(Provided text Opens)

Static linkage: Climate change, environmental finance, international agreements.
4. TOD Policy and transit-oriented development
GS area: Governance (Urban Planning, Smart Cities)
The 2017 National Transit Oriented Development (TOD) Policy was evaluated in the context of metro expansion across India.
- TOD concept: high-density, mixed-use development within walking distance (400-800 metres) of public transport nodes such as metro stations and bus rapid transit (BRT) stops.
- Ministry: Housing and Urban Affairs (MoHUA).
- 2017 National TOD Policy targets: floor-area-ratio (FAR) of 4 within 500 metres of metro stations; dedicated affordable housing quotas; commercial-residential integration.
- Implementation gap: most city master plans still retain low FAR zones near metro stations. Vested interests in low-density layouts and parking infrastructure prevent reform.
- Metro network: India's operational metro network is 968 km (as of October 2025) across 20 cities. Delhi Metro is the largest (392 km).
- Success cases: Hyderabad's HITEC City BRT corridor (partial TOD). Mumbai's Dharavi redevelopment plan incorporates TOD principles.
- Fiscal rationale: higher development density near metro stations increases property tax revenues, which can be reinvested in metro maintenance (Land Value Capture).
Static linkage: Urban planning, infrastructure, governance.
5. AI in education: Class 3 rollout plan
GS area: Education, Governance (Technology, NEP 2020)
The NEP 2025-26 implementation committee announced plans to introduce Artificial Intelligence (AI) as a formal subject from Class 3 onwards in all central government schools.
- Starting grade: Class 3 (age 8-9). Age-appropriate curriculum based on AI literacy: understanding how machines learn, simple categorisation tasks, bias in data.
- CBSE's AI curriculum (existing): elective subject from Class 9. The new rollout makes a simplified foundational version compulsory from Class 3.
- NEP 2020 basis: NEP 2020's Technology Integration pillar mandates computational thinking from primary school.

(Provided text Closes)
(Information Opens)

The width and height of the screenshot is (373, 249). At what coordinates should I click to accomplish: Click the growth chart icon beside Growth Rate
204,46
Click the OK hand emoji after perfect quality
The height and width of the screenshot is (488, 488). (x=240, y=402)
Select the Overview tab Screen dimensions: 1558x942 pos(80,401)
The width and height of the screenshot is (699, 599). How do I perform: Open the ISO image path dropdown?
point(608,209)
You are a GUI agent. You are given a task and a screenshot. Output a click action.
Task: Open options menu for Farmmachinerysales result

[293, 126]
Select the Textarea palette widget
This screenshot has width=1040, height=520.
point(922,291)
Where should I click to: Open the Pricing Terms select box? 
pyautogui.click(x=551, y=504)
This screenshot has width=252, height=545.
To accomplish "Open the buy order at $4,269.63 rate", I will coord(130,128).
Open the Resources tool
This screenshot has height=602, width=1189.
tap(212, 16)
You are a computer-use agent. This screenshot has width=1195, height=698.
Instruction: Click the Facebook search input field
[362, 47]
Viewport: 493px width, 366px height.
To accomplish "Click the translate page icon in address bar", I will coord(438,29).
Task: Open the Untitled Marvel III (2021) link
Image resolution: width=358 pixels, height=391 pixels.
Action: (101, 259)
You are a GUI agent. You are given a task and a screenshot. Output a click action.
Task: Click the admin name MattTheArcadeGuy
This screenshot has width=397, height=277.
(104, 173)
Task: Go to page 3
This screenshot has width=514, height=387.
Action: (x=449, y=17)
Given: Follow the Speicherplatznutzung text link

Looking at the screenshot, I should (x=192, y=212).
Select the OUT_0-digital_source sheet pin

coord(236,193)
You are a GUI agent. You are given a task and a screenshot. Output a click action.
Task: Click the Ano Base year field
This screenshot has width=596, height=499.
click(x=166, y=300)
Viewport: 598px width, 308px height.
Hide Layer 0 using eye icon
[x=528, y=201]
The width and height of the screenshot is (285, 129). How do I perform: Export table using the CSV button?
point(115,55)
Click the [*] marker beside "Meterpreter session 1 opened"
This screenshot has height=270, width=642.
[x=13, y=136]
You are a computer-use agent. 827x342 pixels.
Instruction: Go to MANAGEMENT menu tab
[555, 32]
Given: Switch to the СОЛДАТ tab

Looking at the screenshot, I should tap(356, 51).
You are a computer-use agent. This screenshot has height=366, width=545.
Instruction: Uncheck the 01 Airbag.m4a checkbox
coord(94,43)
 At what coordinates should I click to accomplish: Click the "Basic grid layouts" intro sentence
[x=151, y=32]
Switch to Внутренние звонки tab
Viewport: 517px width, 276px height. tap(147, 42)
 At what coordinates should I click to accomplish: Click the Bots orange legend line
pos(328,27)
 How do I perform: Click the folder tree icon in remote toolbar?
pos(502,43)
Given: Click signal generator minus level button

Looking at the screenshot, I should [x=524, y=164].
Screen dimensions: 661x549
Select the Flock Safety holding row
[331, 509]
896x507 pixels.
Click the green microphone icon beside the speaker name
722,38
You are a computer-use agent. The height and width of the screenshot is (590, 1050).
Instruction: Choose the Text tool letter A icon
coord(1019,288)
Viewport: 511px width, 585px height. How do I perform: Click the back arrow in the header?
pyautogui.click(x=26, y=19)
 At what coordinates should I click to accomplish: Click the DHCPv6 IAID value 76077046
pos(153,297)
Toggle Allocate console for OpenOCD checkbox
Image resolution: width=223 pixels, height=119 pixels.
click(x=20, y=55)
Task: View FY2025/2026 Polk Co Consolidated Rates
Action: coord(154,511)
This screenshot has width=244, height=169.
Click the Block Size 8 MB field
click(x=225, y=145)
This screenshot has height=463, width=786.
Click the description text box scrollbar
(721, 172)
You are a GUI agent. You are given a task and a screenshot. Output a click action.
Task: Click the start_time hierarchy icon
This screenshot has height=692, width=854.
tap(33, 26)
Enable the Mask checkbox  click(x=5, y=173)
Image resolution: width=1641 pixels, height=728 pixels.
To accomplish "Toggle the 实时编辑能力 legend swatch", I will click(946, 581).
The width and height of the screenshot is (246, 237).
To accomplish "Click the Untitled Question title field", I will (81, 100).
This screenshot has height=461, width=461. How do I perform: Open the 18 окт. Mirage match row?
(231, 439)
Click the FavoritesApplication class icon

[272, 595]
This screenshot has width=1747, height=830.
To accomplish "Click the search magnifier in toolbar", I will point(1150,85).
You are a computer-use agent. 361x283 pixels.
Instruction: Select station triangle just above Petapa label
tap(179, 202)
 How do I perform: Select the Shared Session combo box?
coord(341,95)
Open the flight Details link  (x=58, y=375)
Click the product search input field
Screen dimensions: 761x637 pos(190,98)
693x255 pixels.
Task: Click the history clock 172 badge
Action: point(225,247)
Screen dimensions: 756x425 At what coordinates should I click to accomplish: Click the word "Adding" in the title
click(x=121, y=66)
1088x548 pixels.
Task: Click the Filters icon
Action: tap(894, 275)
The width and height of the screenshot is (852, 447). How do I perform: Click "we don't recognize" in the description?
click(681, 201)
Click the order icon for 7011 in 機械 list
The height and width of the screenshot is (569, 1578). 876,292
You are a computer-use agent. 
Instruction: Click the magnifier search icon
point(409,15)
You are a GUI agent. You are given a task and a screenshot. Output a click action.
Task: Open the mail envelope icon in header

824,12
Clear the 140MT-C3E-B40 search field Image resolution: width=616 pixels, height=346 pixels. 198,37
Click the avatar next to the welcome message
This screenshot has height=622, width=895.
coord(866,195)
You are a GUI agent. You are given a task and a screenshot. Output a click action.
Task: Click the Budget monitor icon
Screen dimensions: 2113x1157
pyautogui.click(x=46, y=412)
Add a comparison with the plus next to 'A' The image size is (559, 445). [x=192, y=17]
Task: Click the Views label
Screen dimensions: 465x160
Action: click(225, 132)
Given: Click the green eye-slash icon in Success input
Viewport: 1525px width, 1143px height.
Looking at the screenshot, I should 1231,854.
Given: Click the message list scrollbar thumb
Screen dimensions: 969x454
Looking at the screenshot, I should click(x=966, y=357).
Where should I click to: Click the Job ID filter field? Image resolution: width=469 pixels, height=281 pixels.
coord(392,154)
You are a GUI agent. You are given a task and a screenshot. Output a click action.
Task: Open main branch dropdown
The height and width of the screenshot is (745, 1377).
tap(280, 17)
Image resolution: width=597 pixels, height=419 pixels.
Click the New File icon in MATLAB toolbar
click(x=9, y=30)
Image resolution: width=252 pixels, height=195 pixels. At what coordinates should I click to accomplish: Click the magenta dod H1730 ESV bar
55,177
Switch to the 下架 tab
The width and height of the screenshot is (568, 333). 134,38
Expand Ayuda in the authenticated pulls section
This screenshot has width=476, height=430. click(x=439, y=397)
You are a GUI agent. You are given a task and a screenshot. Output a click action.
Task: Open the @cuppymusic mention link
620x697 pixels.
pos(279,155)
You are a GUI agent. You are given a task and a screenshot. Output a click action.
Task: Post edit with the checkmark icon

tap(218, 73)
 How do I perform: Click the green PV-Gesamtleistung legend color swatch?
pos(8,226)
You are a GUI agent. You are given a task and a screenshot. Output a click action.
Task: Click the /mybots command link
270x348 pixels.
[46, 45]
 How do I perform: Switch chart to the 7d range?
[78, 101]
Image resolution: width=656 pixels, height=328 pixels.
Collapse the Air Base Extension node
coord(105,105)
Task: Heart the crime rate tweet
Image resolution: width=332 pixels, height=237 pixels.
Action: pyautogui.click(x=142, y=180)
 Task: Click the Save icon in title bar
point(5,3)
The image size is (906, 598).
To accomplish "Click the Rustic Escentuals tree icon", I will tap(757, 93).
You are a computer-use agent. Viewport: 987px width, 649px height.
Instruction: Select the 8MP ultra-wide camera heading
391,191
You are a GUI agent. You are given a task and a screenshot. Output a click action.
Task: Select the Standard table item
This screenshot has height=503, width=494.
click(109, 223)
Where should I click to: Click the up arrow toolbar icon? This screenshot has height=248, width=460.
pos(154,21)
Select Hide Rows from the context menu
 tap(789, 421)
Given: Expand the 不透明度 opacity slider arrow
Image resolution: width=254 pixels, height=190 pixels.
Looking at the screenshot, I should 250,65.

(Information Closes)

Could you carry on the study notes on TOD policy and AI in education from where they stop? You won't need the material for this.

- International comparison: Finland introduced coding from Class 1 in 2016. Singapore has AI literacy from Class 4. China mandated AI education in primary schools from 2017.
- Infrastructure gap: 43 per cent of government schools lack reliable electricity; 31 per cent lack internet connectivity. The AI rollout includes tablet/device provision under PM-eVIDYA.
- PM-eVIDYA: one-class-one-channel DTH satellite education channels (Swayam Prabha) and digital content portals (DIKSHA). These serve schools without reliable internet.
- Ethical concern: AI literacy must include data privacy, algorithmic bias and responsible use of AI tools.
Static linkage: Education policy, NEP 2020, technology governance.
6. Briefly noted
- Atal Pension Yojana (APY) milestone: APY crossed 7 crore enrolments in October 2025. APY provides guaranteed monthly pension of Rs 1,000 to Rs 5,000 for workers in the unorganised sector who join between 18-40 years. PFRDA (Pension Fund Regulatory and Development Authority) administers it.
- Nipah Virus vigilance: Kerala High Level Committee reviewed Nipah virus preparedness. Nipah is a zoonotic virus (bat origin) with a fatality rate of 40-75 per cent. No approved vaccine. Kerala has had four outbreaks (2018, 2019, 2021, 2023).
- Coffee Board of India: notified draft Coffee (Promotion and Development) Act 2025, replacing the Coffee Act 1942. Targets doubling coffee exports from USD 1.2 billion to USD 2.5 billion by 2030. India produces Arabica and Robusta varieties (Karnataka, Kerala, Tamil Nadu).